Context layer (starting context)

• Provide the initial artifacts and reference material available without exploration.
• Make it explicit where the agent should start (primary inputs / first sources of truth).

Tools (explored context)

• Describe available tools as explicit tagged blocks.
• Keep descriptions oriented around purpose and boundaries (what the tool is for, what it can access, any constraints).

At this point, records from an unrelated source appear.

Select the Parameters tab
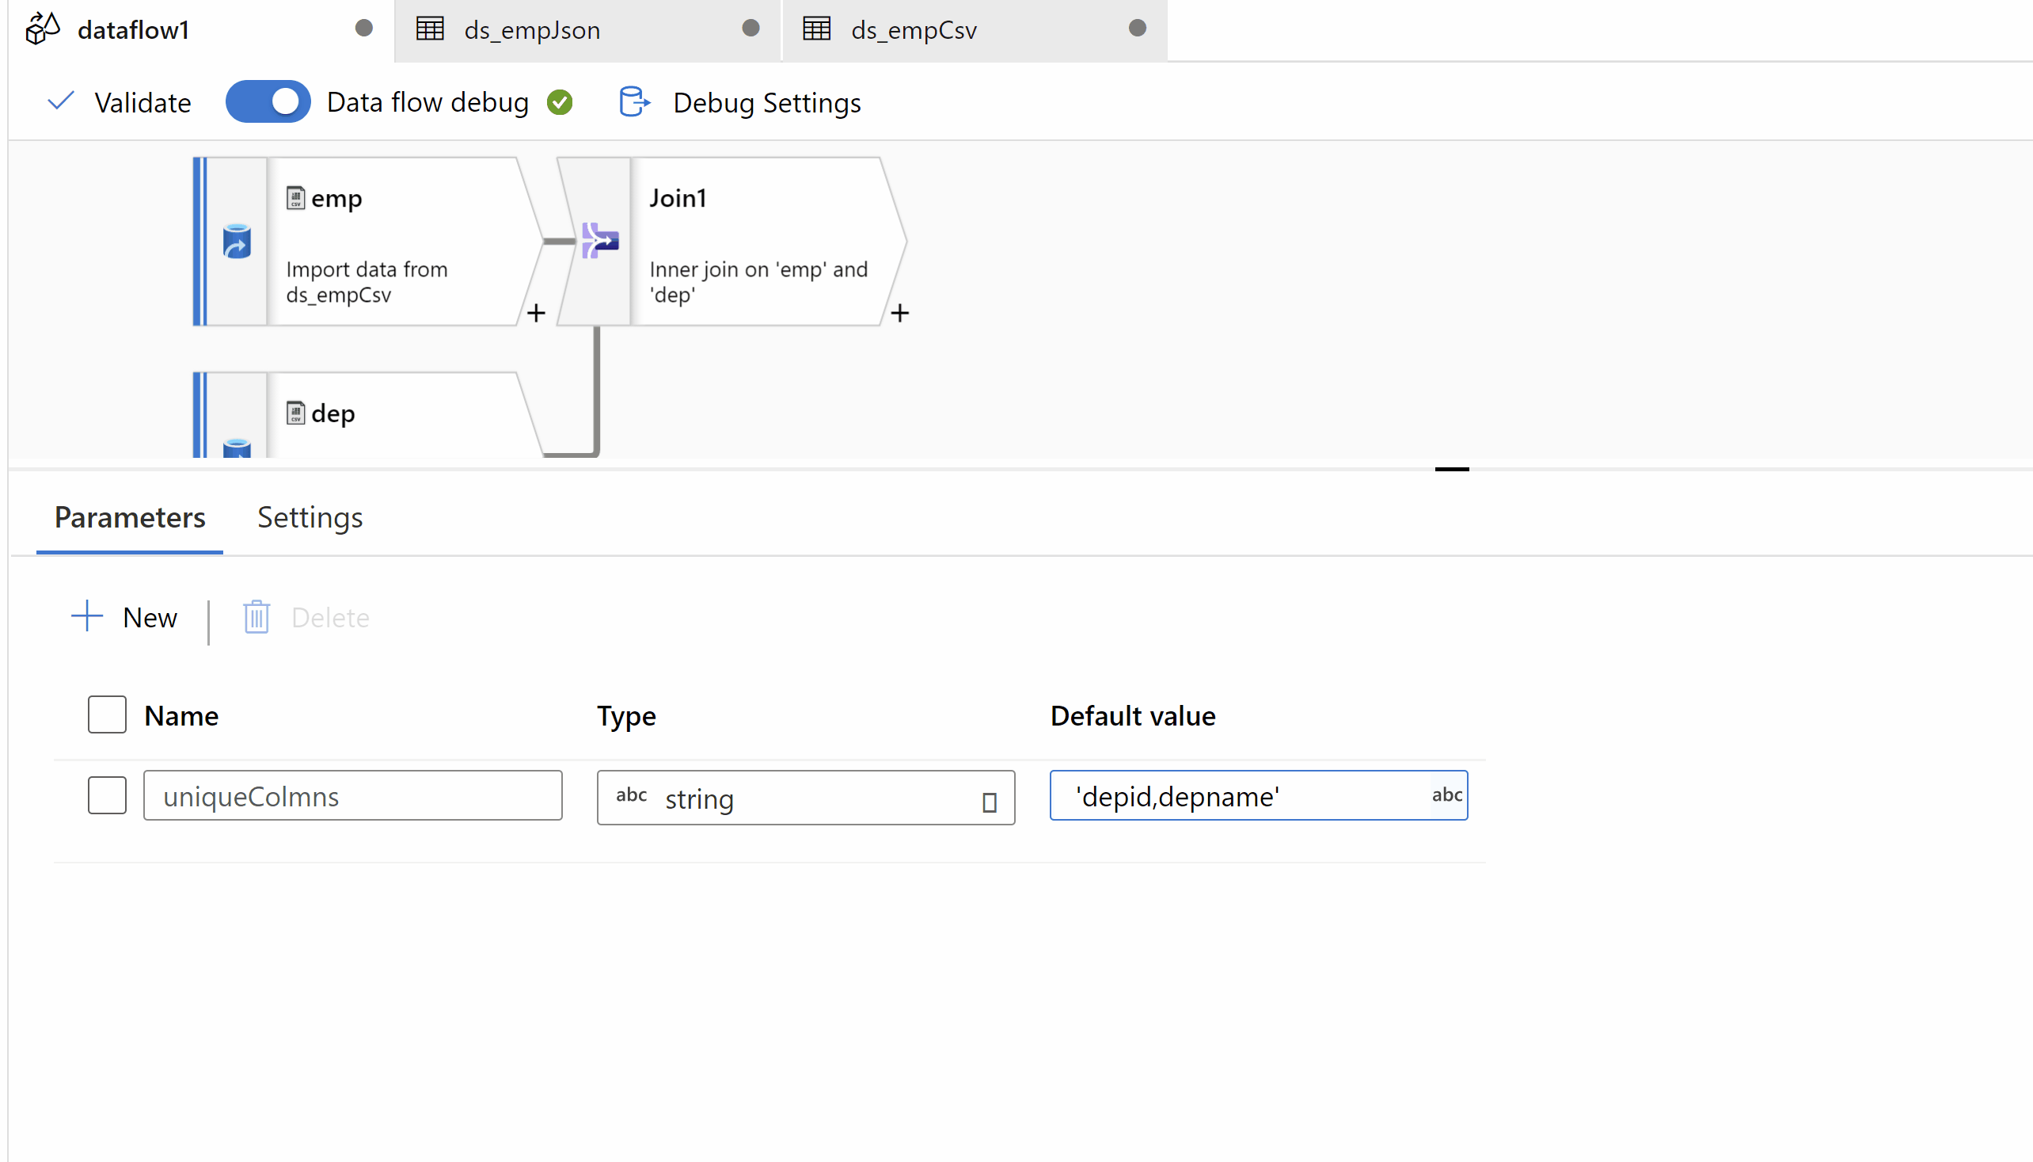Viewport: 2033px width, 1162px height. click(x=130, y=516)
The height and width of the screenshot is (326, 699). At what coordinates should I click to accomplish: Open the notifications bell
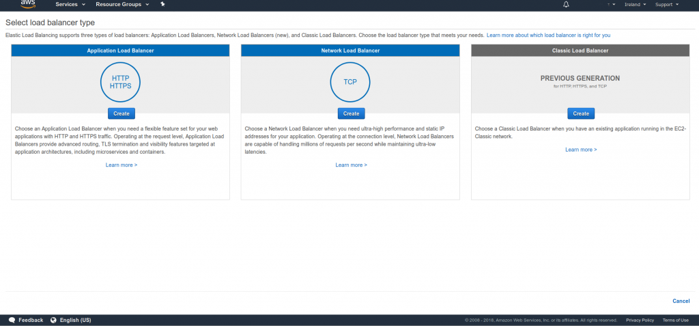566,4
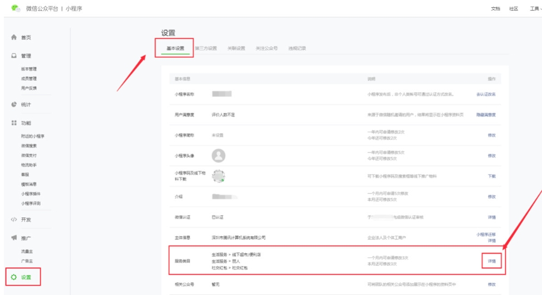The image size is (542, 295).
Task: Open 版本管理 in the sidebar
Action: point(29,69)
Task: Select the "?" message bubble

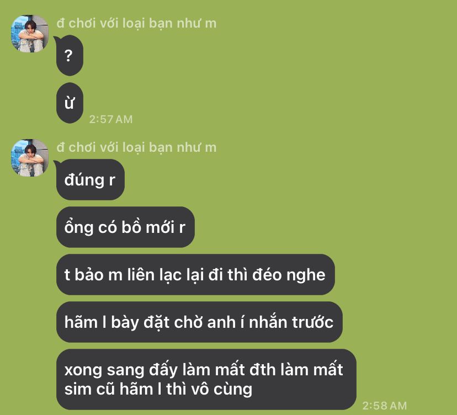Action: tap(70, 55)
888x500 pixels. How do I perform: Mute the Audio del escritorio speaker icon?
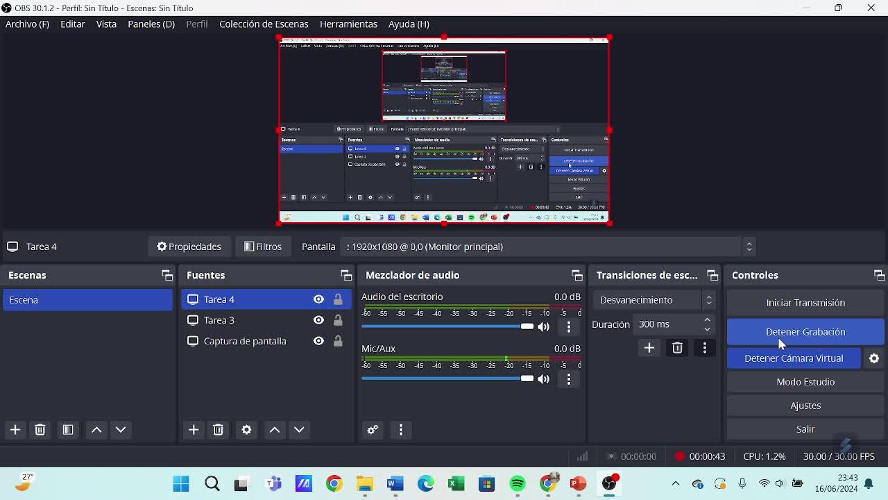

4C) Tagged-block assembly shape

Use explicit tagged blocks (often XML-style) to bound context. This supports salience and needle-in-a-haystack lookup.

At a high level:

• Goal / Return format / Warnings should read cleanly without inline clutter.
• The context layer (slots and, if applicable, tools) lives in tagged blocks adjacent to the task narrative.

Illustrative layout

1. Goal
2. Return format
3. Warnings
4. Context layer blocks
   • One-shot: complete context blocks
   • Tool-enabled: starting context blocks
5. Tools blocks (only if tools exist)
6. Task narrative refers to blocks by name

4D) Mapping from spec.md into the base anatomy

• Goal ← Intent + Unit + Narrative
• Warnings ← Invariants + Ambiguity
• Context layer ← injected slots (variables/constants) and, when tools exist, the starting context
• Tools ← explored context blocks (only when available)

The final prompt should feel like a single linear set of instructions, with context separated into bounded blocks rather than woven inline.